When people buy a new home, get married, or go through any major life event, a new mattress often accompanies the change. Fueled by the increased activity in the real estate market and the recovering economy, the mattress business has been booming. So in 2014, many mattress companies expanded, increasing the number of brick-and-mortar locations across the U.S.
Even though revenue was up across the top ten U.S. retailers, the inﬂux of new stores drove down the average revenue-per-store by 8% per location. But a curious thing happened at Sit ‘n Sleep, Southern California’s largest mattress retailer. With its 33 locations, Sit n’ Sleep saw an 11% average gain per store, 18% above the per-store average of the remaining top ten retailers in the country.
Larry Miller, owner of Sit ‘n Sleep, works tirelessly to keep his stores competitive. In 2014, with the help of his agency of record, Wingman Advertising, he rolled out an upgraded website and added more promotional events, including the 2-Millionth Mattress Sale, to its calendar. What else could account for a massive 18% lift over the other top ten retailers? Wingman Advertising’s analytics platform.
Over the past few years, Wingman has seen a sea change in consumer purchase behaviors. “Previously, it would be typical for a consumer to drive to a mattress store early in their decision-making process,” says Steve Dubane, Principal at Wingman Advertising.” But now, they do most of their research online via mobile phones and tablets before coming to the store to make their purchases. And the research bears that out.” According to Adweek, “81% of shoppers research online before buying,” although “54% of shoppers want to actually see the product before purchase.” There’s even a growing trend towards buying mattresses online. In 2014, Sit ‘n Sleep saw an uptick of 60% over the previous year and 2015 is already looking to double that.
Wingman examines the pre-purchase shopping patterns that take place on our clients websites. For Sit ‘n Sleep, Wingman identified a key consumer behavior which had an 88% correlation to sales at the store level. Identifying this pattern allowed Wingman and Sit ‘n Sleep to easily calculate its value in terms of sales and how much they should pay for it.
To optimize Sit ‘n Sleep’s multi-million-dollar media budget, Wingman created a attribution model that tracks radio and TV spot times to individuals performing this key behavior. Because online shopping almost always precedes driving to a store, Wingman sees upticks in Web traffic to specific radio and TV airings. Wingman compares those spikes to see which broadcast spots yielded the most beneficial online traffic based on the identified key behavior.
According to Dubane, “We looked at Internet activity with highest propensity to purchase and optimized our online and broadcast channels accordingly. This strategy helped Wingman eliminate under- performing media channels and specific outlets and reallocate budget to top performers.
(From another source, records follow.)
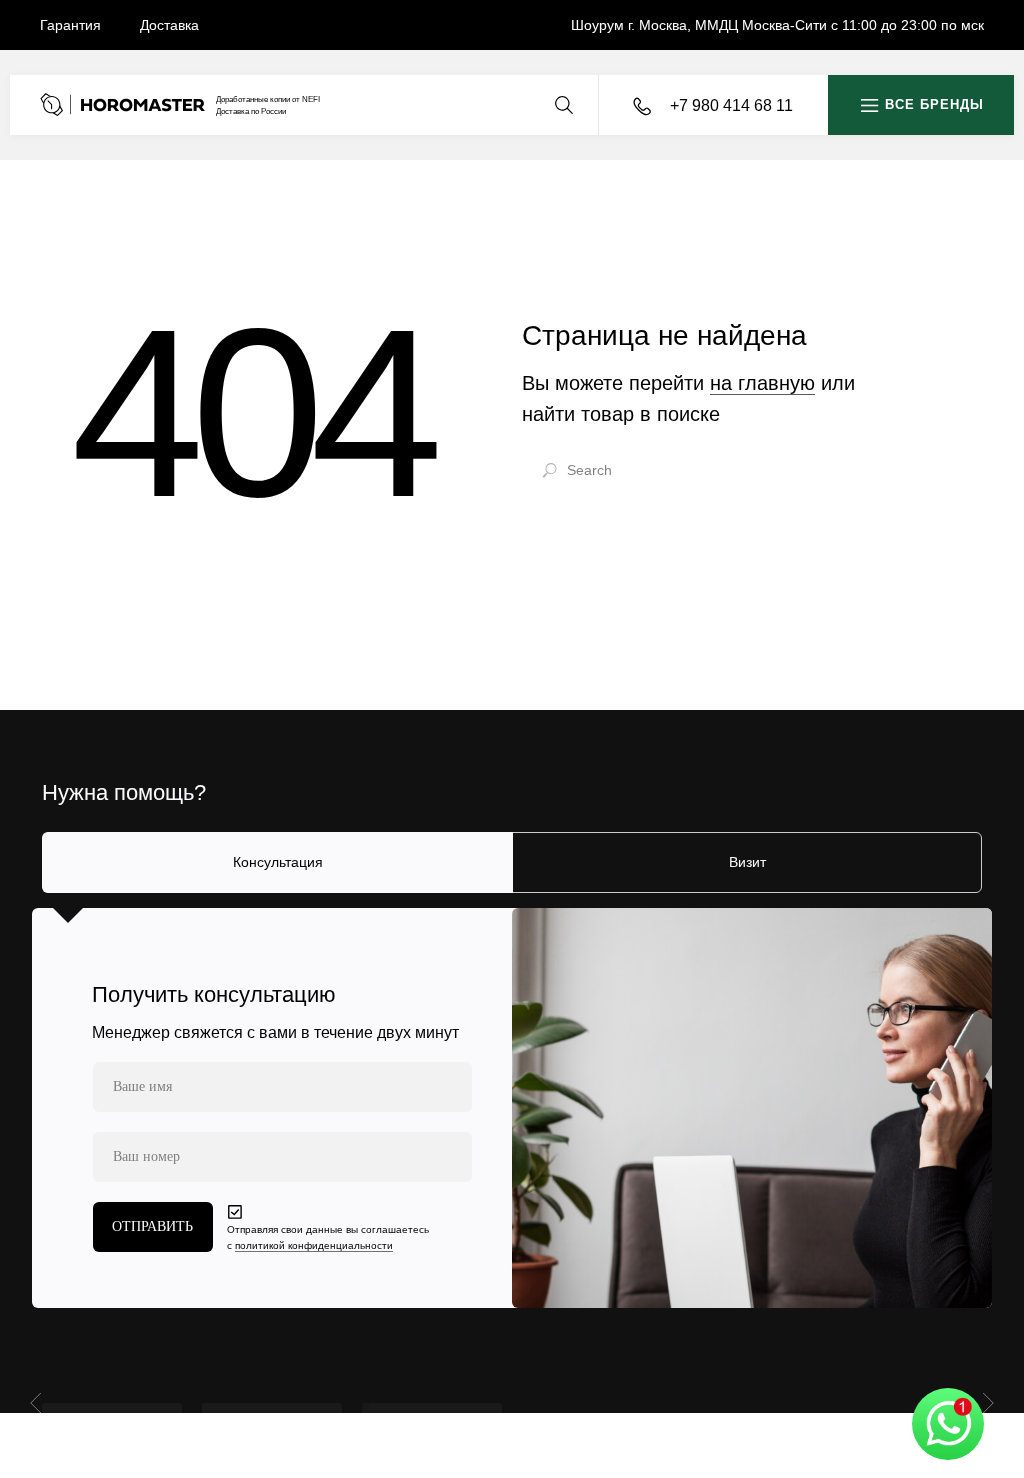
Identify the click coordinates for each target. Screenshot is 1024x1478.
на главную (762, 383)
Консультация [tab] (278, 862)
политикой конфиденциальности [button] (314, 1245)
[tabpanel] (512, 1108)
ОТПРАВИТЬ (152, 1226)
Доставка (169, 25)
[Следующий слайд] (985, 1402)
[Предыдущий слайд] (38, 1402)
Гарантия (70, 25)
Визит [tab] (747, 862)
This new cross-channel optimization model gave Wingman and Sit ‘n Sleep a clearer look at how their media dollars worked. Previously, the only numbers Sit ‘n Sleep mustered to judge advertising to retail efficacy was customer-reported data acquired at point of sale which was rarely actionable. This new optimization model allowed Wingman to create new, direct-response-style analytics for traditional brand and price-point-driven retail marketing. This analytics upgrade, alongside Sit ‘n Sleep’s more aggressive marketing strategy, impacted revenue substantially and helped it eclipse the competition in sales-per-location in a growth year.